■ **Выбранный фрагмент**:
Перед нами был обо эпохи автомобилизма. В основании лежал обод колеса с грузовой машины, сверху были навалены камни, все сооружение венчал металлический стержень. Среди камней лежали цветные стеклышки, ленты, монетки.

За перевалом мягко круглились холмы, голубели горы. Игра планов создавала ощущение глубины и бесконечности пространства. Все это напоминало картины восточной живописи, где ветка, цветок или птица на переднем плане (как сейчас обо) служили единицей измерения остального пространства.

Мы бросили на обо по монетке и полезли в машину.

Прислушиваюсь к разговору Пахомова с шофером. Они недавно вернулись из Селенгийского аймака, но рассуждают об этом так, словно прогулялись в соседний сквер.

– Юра, – спрашиваю, – далеко нам до места?

– Так себе. Километров пятьсот.

Прогулка-прогулочка! Пятьсот – туда, пятьсот – обратно.

– Всего, значит, тыща?

■ **Записанные данные**:
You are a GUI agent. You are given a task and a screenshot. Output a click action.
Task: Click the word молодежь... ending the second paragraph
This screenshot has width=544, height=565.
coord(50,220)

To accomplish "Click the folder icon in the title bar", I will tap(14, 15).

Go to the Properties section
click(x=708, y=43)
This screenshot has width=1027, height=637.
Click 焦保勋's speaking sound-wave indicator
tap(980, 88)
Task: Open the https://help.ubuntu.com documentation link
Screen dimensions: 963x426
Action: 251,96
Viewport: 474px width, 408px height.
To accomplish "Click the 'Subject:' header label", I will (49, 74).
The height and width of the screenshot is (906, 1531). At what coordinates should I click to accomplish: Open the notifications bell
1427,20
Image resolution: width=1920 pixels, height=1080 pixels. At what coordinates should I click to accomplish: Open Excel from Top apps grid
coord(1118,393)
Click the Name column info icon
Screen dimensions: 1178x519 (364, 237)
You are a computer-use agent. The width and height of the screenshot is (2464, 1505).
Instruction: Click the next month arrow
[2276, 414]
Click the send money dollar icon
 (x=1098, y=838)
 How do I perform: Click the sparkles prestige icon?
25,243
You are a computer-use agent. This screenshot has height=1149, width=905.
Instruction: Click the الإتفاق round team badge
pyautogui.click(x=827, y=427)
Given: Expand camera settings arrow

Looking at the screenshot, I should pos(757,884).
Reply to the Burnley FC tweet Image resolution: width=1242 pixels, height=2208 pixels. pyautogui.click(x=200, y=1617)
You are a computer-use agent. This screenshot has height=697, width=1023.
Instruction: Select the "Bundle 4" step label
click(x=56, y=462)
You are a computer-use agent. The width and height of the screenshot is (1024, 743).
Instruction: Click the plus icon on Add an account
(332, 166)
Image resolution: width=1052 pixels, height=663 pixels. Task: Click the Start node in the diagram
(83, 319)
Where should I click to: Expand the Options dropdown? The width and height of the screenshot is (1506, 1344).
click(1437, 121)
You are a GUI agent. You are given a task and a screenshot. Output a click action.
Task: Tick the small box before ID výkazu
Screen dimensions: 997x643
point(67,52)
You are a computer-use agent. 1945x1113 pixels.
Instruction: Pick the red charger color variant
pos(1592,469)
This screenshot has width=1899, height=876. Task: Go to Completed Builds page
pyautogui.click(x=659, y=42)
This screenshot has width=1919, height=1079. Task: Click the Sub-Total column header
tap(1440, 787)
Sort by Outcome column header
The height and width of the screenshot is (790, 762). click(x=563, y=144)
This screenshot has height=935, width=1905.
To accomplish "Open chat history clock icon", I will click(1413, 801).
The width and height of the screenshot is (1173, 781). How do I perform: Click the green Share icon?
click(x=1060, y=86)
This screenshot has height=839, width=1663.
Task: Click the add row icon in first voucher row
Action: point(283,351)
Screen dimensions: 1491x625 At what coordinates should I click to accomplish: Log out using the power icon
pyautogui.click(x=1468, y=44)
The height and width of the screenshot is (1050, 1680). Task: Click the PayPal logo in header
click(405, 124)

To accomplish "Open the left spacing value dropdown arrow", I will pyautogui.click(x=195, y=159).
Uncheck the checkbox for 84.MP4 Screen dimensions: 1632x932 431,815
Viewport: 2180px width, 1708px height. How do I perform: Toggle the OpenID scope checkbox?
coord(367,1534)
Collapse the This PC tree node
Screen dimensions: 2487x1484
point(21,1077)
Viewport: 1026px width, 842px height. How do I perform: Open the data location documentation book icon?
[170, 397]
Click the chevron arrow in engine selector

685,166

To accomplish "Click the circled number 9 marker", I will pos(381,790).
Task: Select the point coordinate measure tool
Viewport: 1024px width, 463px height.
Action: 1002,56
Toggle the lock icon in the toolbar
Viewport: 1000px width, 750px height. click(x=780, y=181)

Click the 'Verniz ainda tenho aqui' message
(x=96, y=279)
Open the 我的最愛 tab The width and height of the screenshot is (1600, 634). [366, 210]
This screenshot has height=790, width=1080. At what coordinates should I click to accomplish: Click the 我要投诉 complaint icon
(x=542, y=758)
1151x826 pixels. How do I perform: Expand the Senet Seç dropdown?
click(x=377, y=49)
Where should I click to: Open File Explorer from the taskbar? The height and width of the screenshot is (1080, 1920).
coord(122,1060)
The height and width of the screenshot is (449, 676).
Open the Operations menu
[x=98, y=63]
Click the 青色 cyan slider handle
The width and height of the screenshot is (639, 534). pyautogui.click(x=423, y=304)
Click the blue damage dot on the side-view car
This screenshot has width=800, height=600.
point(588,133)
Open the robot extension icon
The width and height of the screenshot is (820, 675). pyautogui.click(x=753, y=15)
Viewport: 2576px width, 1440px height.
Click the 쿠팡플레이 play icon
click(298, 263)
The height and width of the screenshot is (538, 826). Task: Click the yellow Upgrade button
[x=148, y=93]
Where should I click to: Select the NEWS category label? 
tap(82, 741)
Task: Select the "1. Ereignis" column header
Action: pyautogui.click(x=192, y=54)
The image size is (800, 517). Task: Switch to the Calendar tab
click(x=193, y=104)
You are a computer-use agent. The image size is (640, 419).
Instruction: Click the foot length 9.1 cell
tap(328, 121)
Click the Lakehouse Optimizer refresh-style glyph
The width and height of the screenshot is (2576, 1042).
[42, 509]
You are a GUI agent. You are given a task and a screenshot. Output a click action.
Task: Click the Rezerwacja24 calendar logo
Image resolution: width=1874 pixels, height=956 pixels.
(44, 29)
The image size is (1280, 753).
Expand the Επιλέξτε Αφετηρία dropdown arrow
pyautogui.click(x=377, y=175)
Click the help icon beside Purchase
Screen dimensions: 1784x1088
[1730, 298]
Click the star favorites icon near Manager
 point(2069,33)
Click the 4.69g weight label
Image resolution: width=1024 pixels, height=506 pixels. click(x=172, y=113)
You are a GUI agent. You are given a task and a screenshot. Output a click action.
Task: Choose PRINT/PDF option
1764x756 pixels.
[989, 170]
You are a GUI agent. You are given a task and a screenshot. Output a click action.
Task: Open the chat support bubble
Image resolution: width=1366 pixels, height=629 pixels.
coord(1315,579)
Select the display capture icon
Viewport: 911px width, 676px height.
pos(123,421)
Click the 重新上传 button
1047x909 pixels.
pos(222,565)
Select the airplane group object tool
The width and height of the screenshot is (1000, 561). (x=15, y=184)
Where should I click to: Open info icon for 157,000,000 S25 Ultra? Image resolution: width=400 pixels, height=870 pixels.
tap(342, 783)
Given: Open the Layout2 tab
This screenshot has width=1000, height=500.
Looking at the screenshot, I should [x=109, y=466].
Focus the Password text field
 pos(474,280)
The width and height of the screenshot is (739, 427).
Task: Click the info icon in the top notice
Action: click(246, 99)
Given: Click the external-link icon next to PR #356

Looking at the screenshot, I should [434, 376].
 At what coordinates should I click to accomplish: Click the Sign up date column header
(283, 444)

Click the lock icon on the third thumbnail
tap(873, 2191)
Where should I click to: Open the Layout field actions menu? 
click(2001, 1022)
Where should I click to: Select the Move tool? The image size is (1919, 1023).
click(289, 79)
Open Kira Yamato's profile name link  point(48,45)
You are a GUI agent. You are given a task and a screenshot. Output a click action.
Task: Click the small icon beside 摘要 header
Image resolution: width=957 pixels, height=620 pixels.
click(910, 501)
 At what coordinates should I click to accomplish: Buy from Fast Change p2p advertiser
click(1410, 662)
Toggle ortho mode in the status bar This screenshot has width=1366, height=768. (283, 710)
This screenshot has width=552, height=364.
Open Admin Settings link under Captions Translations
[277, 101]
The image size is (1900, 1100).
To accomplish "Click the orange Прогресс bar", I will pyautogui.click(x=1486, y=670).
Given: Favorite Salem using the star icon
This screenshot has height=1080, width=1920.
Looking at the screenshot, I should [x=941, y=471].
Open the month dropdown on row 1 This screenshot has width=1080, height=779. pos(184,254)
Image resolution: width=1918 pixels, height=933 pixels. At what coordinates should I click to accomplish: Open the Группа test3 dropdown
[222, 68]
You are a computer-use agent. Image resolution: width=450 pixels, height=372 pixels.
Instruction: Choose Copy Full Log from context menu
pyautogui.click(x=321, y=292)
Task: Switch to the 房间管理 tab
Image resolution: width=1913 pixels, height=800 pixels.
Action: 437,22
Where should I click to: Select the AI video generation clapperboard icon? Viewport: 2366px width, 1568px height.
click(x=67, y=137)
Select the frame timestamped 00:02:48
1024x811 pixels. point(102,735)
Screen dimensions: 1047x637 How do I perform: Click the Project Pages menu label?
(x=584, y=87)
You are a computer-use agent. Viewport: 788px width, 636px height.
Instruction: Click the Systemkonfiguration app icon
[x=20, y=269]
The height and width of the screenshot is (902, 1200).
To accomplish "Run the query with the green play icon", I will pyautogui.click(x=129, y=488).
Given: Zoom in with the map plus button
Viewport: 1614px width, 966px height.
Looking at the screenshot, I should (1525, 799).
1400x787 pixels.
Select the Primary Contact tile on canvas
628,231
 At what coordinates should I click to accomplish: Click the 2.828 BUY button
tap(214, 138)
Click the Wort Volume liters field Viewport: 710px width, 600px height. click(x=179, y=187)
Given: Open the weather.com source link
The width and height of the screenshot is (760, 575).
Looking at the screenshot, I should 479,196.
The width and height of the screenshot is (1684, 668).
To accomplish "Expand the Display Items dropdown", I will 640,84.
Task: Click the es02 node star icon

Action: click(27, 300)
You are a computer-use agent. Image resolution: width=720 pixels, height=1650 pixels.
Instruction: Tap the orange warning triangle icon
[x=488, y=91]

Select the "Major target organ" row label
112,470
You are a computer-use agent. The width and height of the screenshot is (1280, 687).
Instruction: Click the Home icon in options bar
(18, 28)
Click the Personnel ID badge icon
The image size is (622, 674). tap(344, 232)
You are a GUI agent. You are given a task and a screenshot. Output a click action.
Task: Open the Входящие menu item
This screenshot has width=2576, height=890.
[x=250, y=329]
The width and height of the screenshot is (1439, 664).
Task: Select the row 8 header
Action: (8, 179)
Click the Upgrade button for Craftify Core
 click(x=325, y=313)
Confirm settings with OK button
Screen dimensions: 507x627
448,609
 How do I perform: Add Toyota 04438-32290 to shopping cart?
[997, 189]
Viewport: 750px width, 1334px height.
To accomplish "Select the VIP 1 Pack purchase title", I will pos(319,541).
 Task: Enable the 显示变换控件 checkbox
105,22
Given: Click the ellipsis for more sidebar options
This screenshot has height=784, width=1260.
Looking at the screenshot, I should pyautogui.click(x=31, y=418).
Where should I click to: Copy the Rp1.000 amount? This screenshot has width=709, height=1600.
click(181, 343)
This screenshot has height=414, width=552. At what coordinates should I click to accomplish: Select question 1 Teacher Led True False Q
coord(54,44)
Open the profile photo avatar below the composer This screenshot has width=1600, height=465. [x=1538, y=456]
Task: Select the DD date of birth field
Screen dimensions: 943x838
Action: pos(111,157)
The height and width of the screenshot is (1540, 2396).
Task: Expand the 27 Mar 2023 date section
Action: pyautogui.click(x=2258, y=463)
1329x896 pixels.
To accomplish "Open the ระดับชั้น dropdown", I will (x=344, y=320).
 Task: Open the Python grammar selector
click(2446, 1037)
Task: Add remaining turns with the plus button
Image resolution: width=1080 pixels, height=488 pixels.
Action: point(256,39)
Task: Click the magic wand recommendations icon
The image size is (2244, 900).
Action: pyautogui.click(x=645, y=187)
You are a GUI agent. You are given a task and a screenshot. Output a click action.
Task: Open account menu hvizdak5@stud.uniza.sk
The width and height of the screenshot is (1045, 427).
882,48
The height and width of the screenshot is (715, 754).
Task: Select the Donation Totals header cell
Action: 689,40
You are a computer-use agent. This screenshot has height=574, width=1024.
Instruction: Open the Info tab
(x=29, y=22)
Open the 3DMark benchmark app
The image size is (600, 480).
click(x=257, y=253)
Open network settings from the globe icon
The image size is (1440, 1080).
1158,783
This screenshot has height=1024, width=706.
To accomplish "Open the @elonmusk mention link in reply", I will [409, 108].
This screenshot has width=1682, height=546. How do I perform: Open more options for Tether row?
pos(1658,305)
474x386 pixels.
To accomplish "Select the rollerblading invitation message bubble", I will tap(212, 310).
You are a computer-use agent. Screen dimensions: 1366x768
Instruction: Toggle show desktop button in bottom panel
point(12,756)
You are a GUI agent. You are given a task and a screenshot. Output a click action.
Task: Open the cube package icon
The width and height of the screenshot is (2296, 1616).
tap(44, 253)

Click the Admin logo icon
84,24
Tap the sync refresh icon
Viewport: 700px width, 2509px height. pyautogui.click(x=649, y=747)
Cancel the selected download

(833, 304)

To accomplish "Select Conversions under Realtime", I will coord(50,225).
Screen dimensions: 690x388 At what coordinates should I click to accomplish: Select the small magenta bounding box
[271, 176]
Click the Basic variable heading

■ **Задания**:
[1] Что лежало в основании обо, описанного в отрывке о поездке?
[2] Повторите дословно всё, что идёт в отрывке о поездке, начиная со слов «За перевалом мягко» и вниз до слов «себе. Километров пятьсот.» включительно.

■ **Ответы к заданиям**:
[1] Обод колеса с грузовой машины.

[2]
За перевалом мягко круглились холмы, голубели горы. Игра планов создавала ощущение глубины и бесконечности пространства. Все это напоминало картины восточной живописи, где ветка, цветок или птица на переднем плане (как сейчас обо) служили единицей измерения остального пространства.

Мы бросили на обо по монетке и полезли в машину.

Прислушиваюсь к разговору Пахомова с шофером. Они недавно вернулись из Селенгийского аймака, но рассуждают об этом так, словно прогулялись в соседний сквер.

– Юра, – спрашиваю, – далеко нам до места?

– Так себе. Километров пятьсот.